Impossibilidade de continuar com o pagamento da renda resolúvel está na base dos trespasses ilegais. Comercialização começa a partir dos 16,5 milhões de kwanzas. Jurista alerta que contratos de trespasse podem ser anulados.

É pela internet que são divulgadas e negociadas as vendas de apartamentos nas centralidades do Kilamba e KK-5.000, através de ‘contratos’ de transferência de titularidade, os chamados trespasses. Os preços começam a partir dos 16,5 milhões de kwanzas, isso para um apartamento T3+1, sem grandes remodelações e com apenas três anos de pagamento de renda resolúvel. Caso o imóvel tenha sido remodelado, o preço é negociado a partir dos 20 milhões de kwanzas, mas há quem conclua a venda com mínimos de 18 milhões. Se comparados aos de 2019, os preços registaram aumento médio de quase 4 milhões de kwanzas, já que, na altura, um T3+1 era negociado entre 12,5 e 13 milhões.

Para um T5, a negociação inicial é de 25 milhões de kwanzas, valor que pode reduzir para entre 21 e 20 milhões, na eventualidade de o interessado estar pronto a pagar e se tiver alguns anos de renda resolúvel liquidados.

O preço do apartamento é fixado, independentemente da tipologia, com base nas condições de habitabilidade, remodelações feitas e os anos de pagamento de renda resolúvel. Ao que ao VALOR pôde apurar, a maioria dos apartamentos comercializados, de forma ilegal, com destaque nos blocos X, W e Z do Kilamba, tem apenas dois a três anos de rendas pagas ao Estado. Pelo que muitos acumulam dívidas de cinco a seis anos.

Vários intermediários, figuras que geralmente dão cara ao negócio nas redes sociais e sites de venda de imóveis, asseguram tratar-se, entretanto, de vendas legais. E, inclusive, como forma de “passar confiança”, referem que o documento (trespasse), depois de assinado pelas partes, é reconhecido pelo notário.

À margem da lei

A verdade é que a venda de residências nestas centralidades sob gestão do Fundo de Fomento Habitacional (FFM) é ilegal, ainda que decorram sob o olhar desta entidade.
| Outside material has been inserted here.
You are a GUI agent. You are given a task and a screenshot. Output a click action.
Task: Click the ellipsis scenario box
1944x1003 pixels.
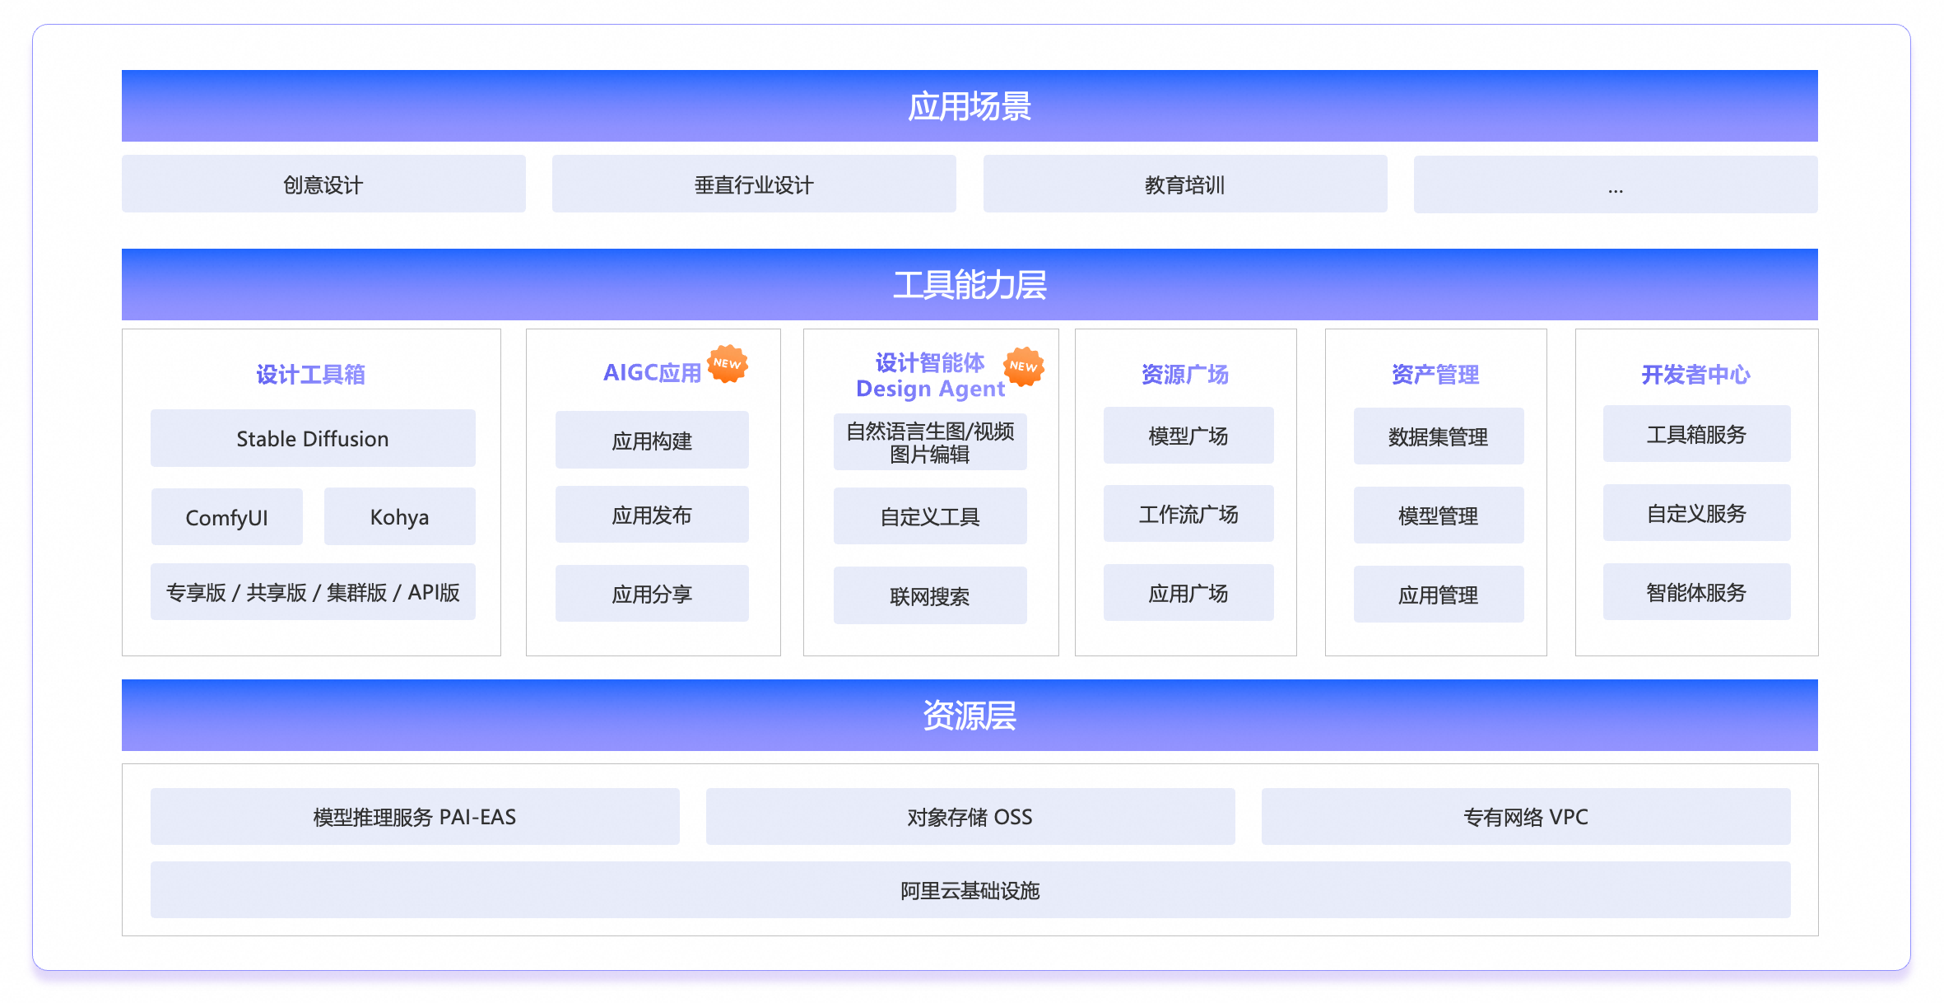tap(1616, 185)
O advogado Aldemiro Quintas alerta que os residentes somente podem efectuar trespasse quando concluírem o pagamento total da habitação, pelo que o acto representa má-fé. “O contrato de compra do Fundo Habitacional é claro, não reconhece a figura do trepasse enquanto não se fizer a liquidação total das prestações na modalidade de renda resolúvel pelo único assinante do imóvel diante do Estado.

Portanto, é ilegal fazer o trespasse”, explica, avançando que o “Estado pode anular o contrato com esses promitentes-compradores ou encontrar uma forma para negociar as dívidas, uma vez que as falhas constantes decorrem da desorganização das instituições do Estado por não ter mecanismos de controlo eficiente.”
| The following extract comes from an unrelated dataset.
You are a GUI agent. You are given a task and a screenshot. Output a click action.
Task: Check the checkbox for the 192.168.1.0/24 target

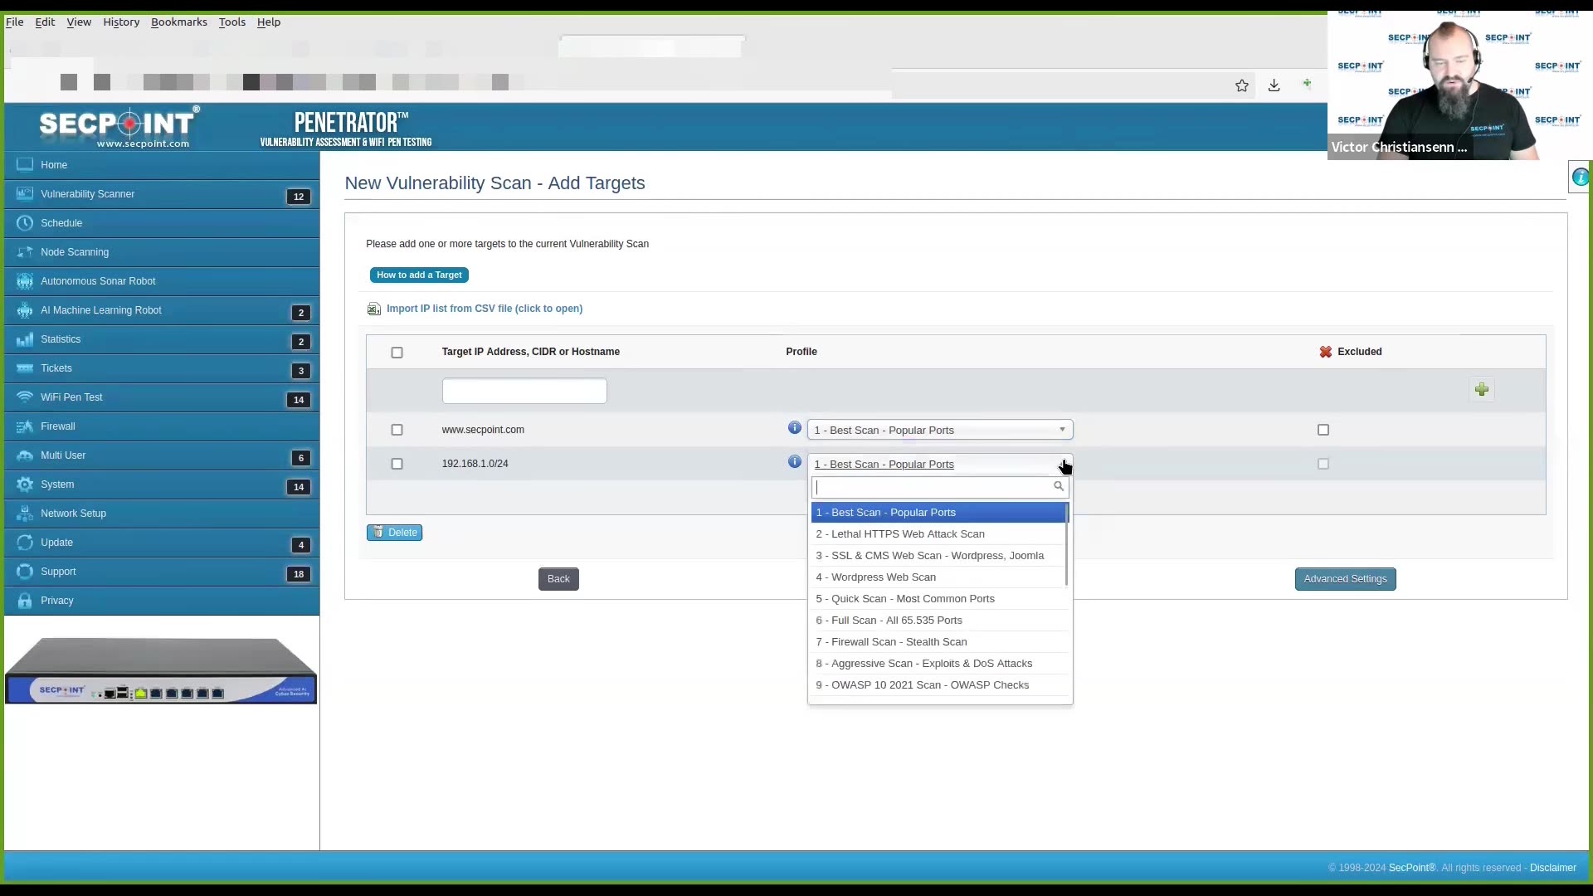397,463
Como alerta o jurista, o recebimento da figura do trespasse pelo notário “não dá valor jurídico-legal” da aquisição do imóvel. “Até as cláusulas contratuais são claras quanto a isso, o locatário, ao fazer isso, estará agir de má-fé”, insiste Aldemiro Quintas.
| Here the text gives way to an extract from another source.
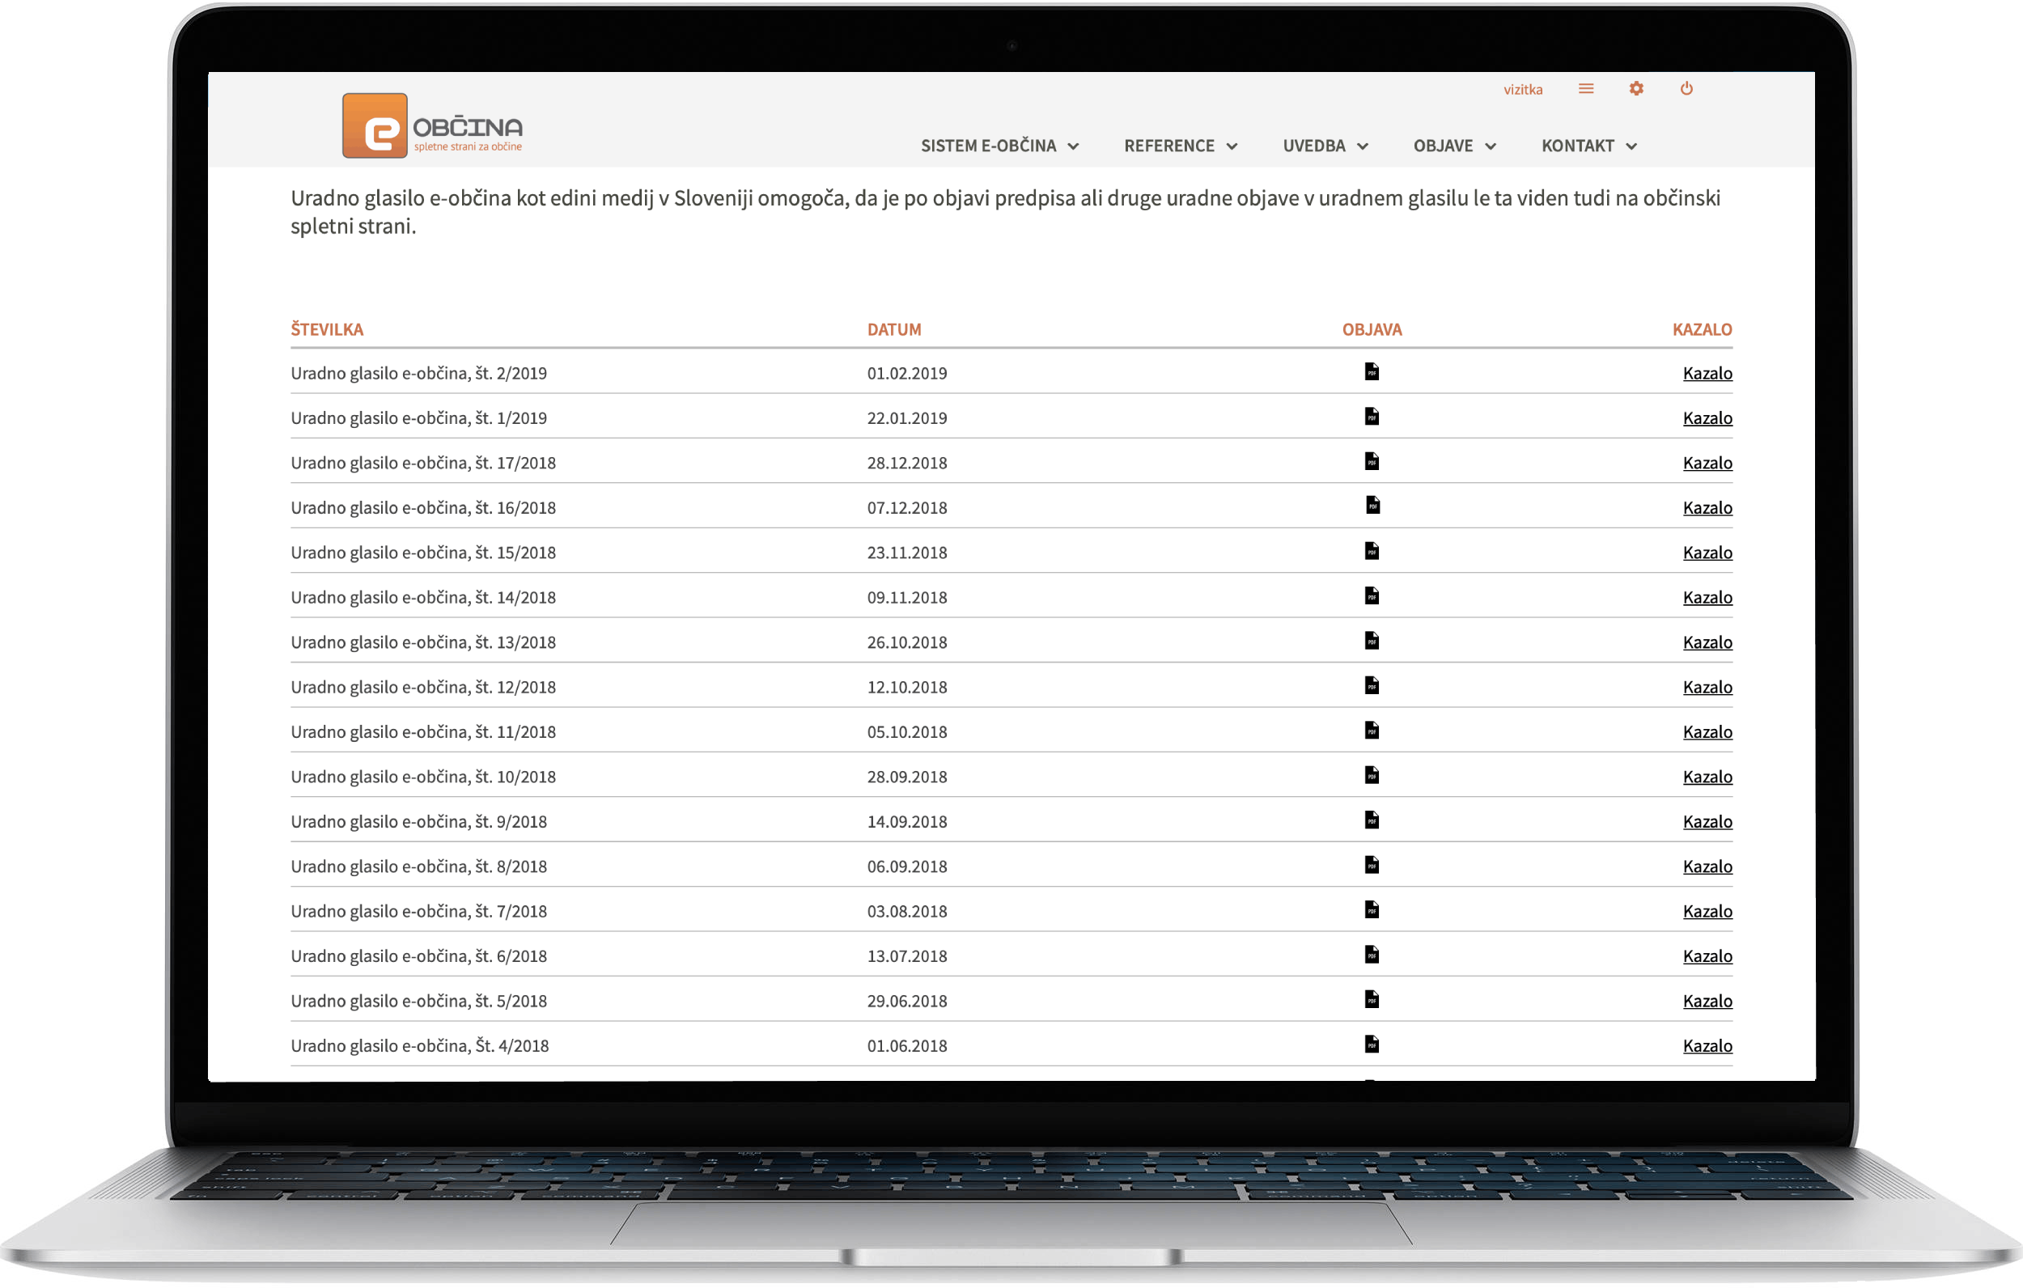Click the settings gear icon
Screen dimensions: 2023x1288
coord(1636,88)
Em Janeiro deste ano, durante a apresentação do portal de candidatura às casas da centralidade do Zango 5, o administrador do Fundo de Fomento Habitacional, Adilson Sousa e Silva, reconheceu a existência de aquisição de residências através de trespasse na centralidade do Kilamba. E, sem desencorajar a prática ou adiantar medidas de fiscalização, referiu que é considerado único proprietário do imóvel quem celebrou contrato com o FFH.